> _Directions for this task_: Rewrite everything from the line containing "Jump to last page arrow icon" down to the end of the records, with "screenshot" changed to "screen capture" and nothing else altered. Leave the pictures out of your answer.

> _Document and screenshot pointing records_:
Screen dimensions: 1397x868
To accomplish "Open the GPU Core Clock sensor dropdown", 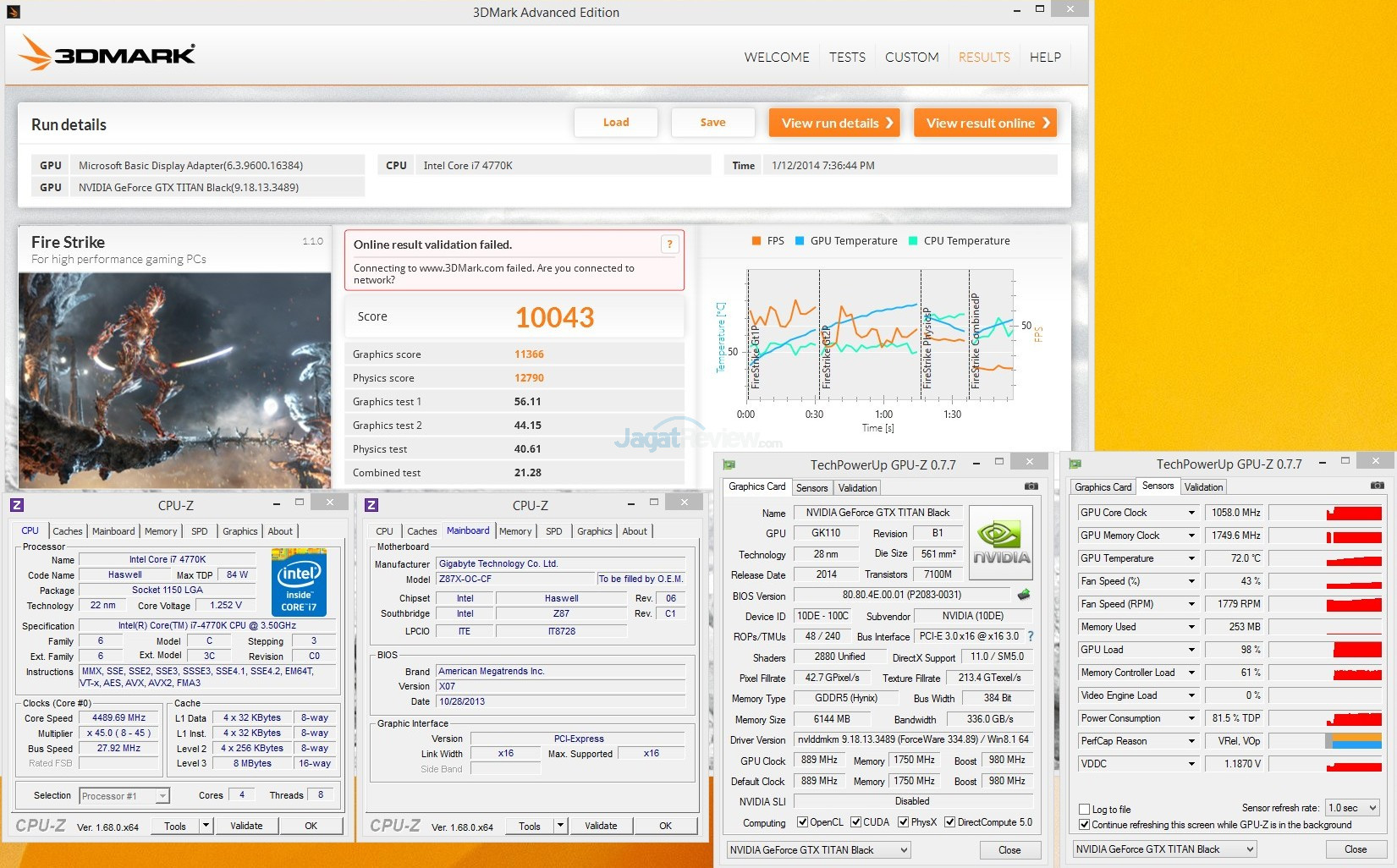I will (1191, 513).
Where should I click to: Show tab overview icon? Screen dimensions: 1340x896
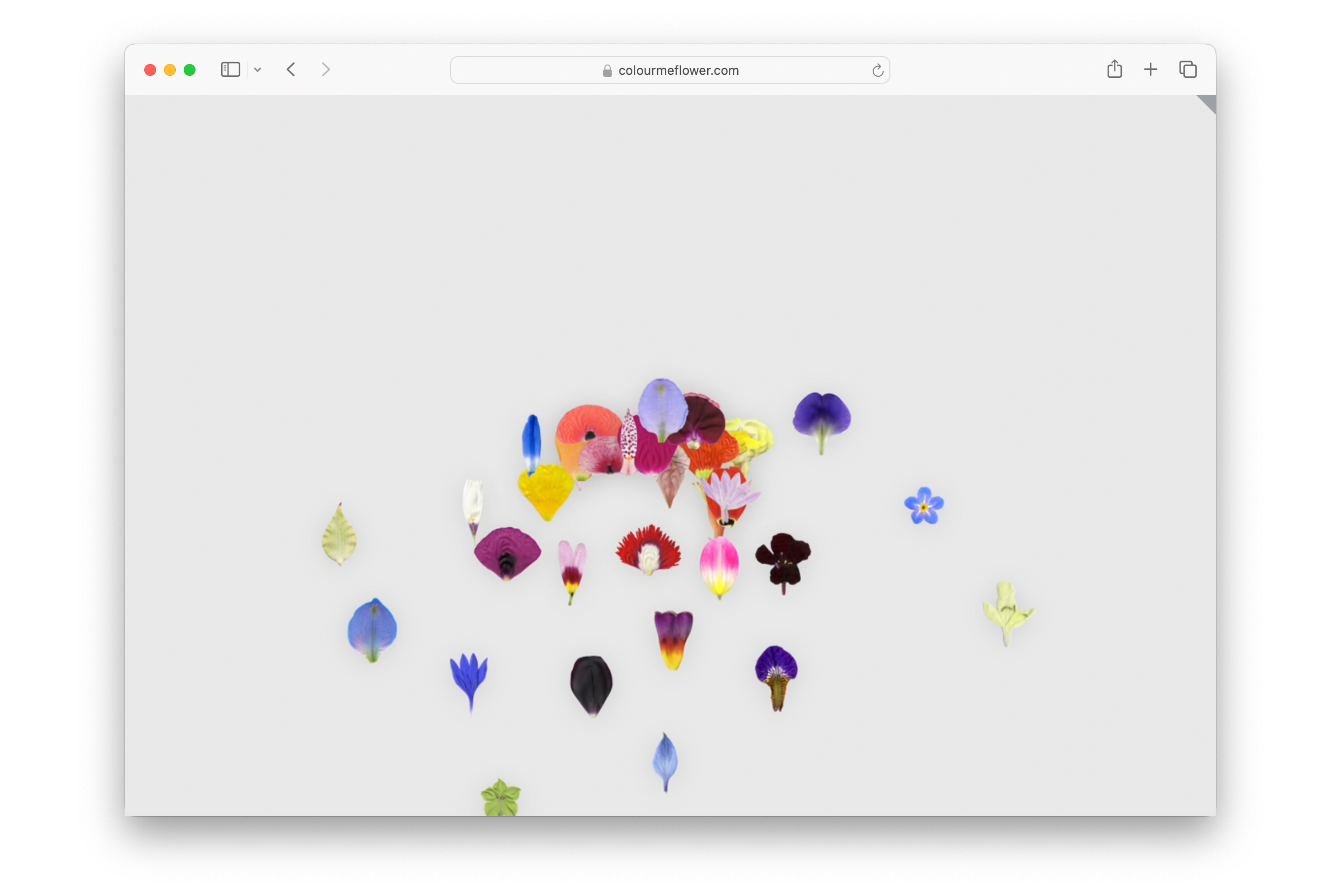[1187, 70]
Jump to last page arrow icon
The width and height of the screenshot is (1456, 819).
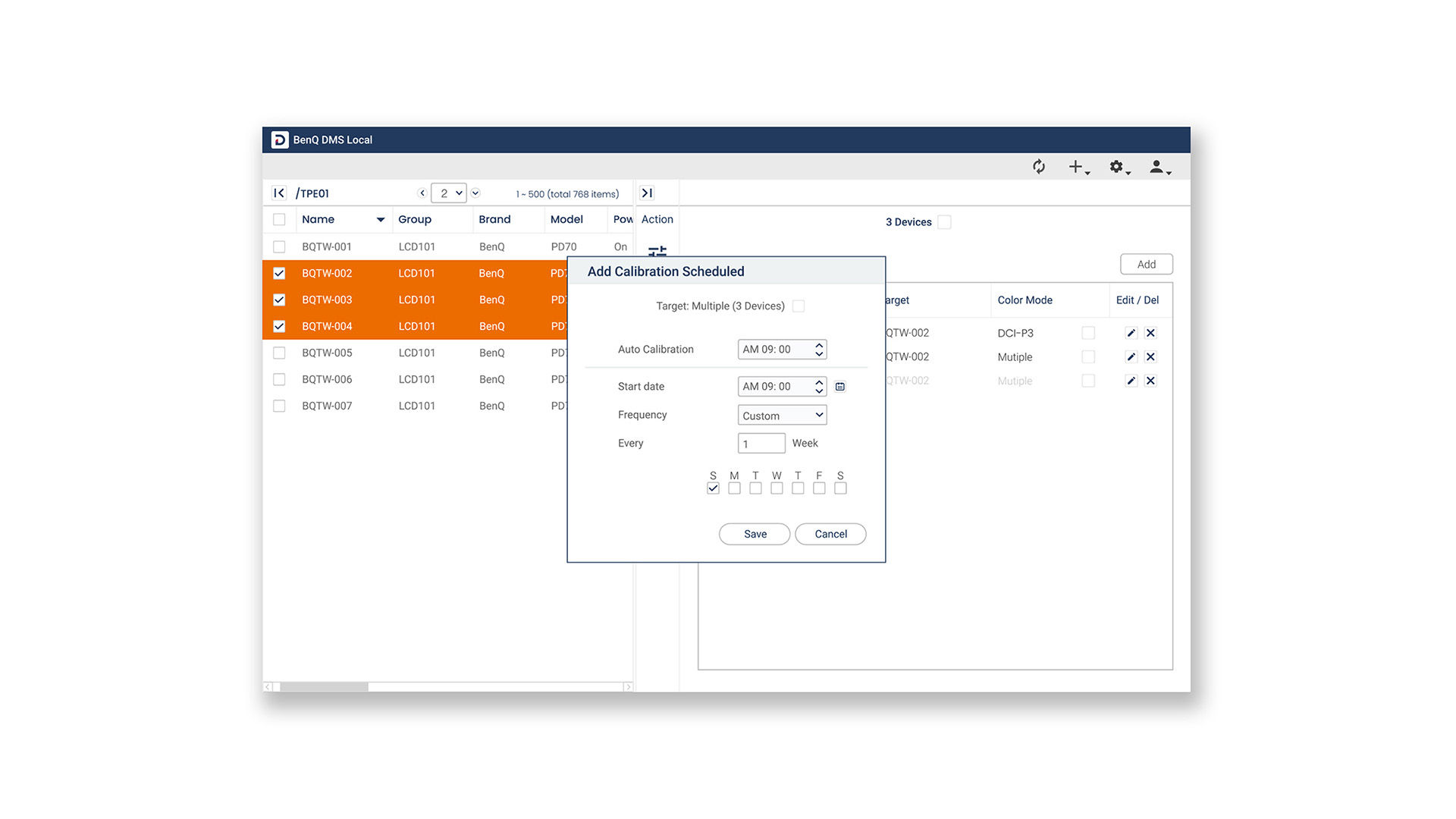tap(647, 193)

> _In response_:
Jump to last page arrow icon
The width and height of the screen capture is (1456, 819).
tap(647, 193)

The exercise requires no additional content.